***** Given data *****

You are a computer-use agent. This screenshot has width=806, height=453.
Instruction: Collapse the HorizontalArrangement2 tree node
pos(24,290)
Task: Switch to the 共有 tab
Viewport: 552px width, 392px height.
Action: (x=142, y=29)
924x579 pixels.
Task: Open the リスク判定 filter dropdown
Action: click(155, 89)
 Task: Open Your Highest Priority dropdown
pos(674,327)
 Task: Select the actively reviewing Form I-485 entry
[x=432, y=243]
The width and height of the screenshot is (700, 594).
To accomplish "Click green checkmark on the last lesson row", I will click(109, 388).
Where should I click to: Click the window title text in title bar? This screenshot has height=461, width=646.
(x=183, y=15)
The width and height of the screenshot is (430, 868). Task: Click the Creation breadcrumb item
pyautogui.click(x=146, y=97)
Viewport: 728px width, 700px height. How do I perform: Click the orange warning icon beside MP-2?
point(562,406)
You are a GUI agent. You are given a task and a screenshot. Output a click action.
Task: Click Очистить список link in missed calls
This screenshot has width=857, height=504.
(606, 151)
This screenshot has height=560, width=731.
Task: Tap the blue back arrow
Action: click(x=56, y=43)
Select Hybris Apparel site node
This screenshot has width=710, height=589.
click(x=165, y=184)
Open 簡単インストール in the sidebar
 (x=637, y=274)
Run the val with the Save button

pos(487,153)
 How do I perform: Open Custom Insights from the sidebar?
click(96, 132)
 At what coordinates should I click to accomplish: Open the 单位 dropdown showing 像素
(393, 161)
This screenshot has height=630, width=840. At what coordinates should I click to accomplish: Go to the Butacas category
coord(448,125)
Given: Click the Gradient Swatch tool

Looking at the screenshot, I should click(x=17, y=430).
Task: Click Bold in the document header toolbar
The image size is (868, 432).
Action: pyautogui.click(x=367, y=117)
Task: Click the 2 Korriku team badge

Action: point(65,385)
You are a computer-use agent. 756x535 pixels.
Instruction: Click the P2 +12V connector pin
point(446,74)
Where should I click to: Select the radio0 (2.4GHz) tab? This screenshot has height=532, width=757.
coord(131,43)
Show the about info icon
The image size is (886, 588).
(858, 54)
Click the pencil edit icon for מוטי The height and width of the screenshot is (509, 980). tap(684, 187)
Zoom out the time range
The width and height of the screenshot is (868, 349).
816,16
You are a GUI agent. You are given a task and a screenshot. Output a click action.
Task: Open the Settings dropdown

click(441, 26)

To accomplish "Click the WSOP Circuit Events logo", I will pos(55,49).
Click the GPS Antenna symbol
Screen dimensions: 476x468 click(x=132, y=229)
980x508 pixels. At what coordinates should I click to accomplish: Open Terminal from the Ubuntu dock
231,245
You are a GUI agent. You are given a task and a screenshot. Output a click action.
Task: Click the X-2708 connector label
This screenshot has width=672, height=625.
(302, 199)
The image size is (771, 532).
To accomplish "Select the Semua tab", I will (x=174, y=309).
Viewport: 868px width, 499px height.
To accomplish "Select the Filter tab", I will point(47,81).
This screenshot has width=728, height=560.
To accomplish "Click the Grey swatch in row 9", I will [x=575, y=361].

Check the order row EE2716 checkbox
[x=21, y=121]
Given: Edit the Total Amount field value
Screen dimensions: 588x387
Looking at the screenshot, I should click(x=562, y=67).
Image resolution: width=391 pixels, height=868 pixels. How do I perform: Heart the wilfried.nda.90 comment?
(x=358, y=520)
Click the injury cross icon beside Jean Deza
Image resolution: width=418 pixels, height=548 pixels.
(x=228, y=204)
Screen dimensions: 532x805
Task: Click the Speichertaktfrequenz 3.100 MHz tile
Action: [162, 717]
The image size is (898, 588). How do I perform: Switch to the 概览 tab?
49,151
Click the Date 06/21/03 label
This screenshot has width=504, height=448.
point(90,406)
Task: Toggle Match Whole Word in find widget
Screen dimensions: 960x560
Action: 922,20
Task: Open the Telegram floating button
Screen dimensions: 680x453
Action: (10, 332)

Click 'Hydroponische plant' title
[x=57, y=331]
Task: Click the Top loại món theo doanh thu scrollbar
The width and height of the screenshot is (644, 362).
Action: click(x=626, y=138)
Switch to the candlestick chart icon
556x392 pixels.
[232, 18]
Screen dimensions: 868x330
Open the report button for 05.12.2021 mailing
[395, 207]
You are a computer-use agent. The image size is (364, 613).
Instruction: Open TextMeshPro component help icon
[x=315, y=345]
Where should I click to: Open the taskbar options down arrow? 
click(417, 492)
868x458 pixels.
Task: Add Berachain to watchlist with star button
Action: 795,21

*****

Your answer must be the number of lines above that contain the word "will", stated alone.

5